[Saved data entries]

# # #

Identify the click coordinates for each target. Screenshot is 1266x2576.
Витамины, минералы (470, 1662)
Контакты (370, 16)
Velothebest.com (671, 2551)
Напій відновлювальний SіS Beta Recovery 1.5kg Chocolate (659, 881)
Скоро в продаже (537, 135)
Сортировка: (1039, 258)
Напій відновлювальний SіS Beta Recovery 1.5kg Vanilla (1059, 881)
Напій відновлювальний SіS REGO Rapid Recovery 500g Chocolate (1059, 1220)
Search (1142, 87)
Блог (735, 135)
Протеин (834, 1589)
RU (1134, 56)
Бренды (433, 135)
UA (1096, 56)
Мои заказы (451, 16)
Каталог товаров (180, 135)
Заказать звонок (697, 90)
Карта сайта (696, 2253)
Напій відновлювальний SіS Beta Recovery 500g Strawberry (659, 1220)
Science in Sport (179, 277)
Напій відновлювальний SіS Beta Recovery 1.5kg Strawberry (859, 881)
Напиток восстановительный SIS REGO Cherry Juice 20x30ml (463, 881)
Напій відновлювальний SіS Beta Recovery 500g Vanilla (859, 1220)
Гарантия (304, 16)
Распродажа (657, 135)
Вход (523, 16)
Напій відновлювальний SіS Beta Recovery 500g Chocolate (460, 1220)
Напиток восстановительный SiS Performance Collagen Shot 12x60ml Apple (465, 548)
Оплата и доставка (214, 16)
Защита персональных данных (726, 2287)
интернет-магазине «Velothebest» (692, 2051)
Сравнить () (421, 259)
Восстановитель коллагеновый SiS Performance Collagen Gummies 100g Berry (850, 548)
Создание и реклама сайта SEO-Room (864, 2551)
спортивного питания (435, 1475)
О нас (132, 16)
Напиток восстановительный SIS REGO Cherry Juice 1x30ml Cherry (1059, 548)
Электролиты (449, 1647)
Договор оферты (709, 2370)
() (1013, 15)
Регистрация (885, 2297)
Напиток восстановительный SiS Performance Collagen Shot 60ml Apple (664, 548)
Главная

# # #

__AIM OF THE EXERCISE__: Return the opening line of the data and every line after it through the line containing "Напиток восстановительный SIS REGO Cherry Juice 20x30ml", please, exactly as written and with nothing added.

__FINISHED TASK__:
Identify the click coordinates for each target. Screenshot is 1266x2576.
Витамины, минералы (470, 1662)
Контакты (370, 16)
Velothebest.com (671, 2551)
Напій відновлювальний SіS Beta Recovery 1.5kg Chocolate (659, 881)
Скоро в продаже (537, 135)
Сортировка: (1039, 258)
Напій відновлювальний SіS Beta Recovery 1.5kg Vanilla (1059, 881)
Напій відновлювальний SіS REGO Rapid Recovery 500g Chocolate (1059, 1220)
Search (1142, 87)
Блог (735, 135)
Протеин (834, 1589)
RU (1134, 56)
Бренды (433, 135)
UA (1096, 56)
Мои заказы (451, 16)
Каталог товаров (180, 135)
Заказать звонок (697, 90)
Карта сайта (696, 2253)
Напій відновлювальний SіS Beta Recovery 500g Strawberry (659, 1220)
Science in Sport (179, 277)
Напій відновлювальний SіS Beta Recovery 1.5kg Strawberry (859, 881)
Напиток восстановительный SIS REGO Cherry Juice 20x30ml (463, 881)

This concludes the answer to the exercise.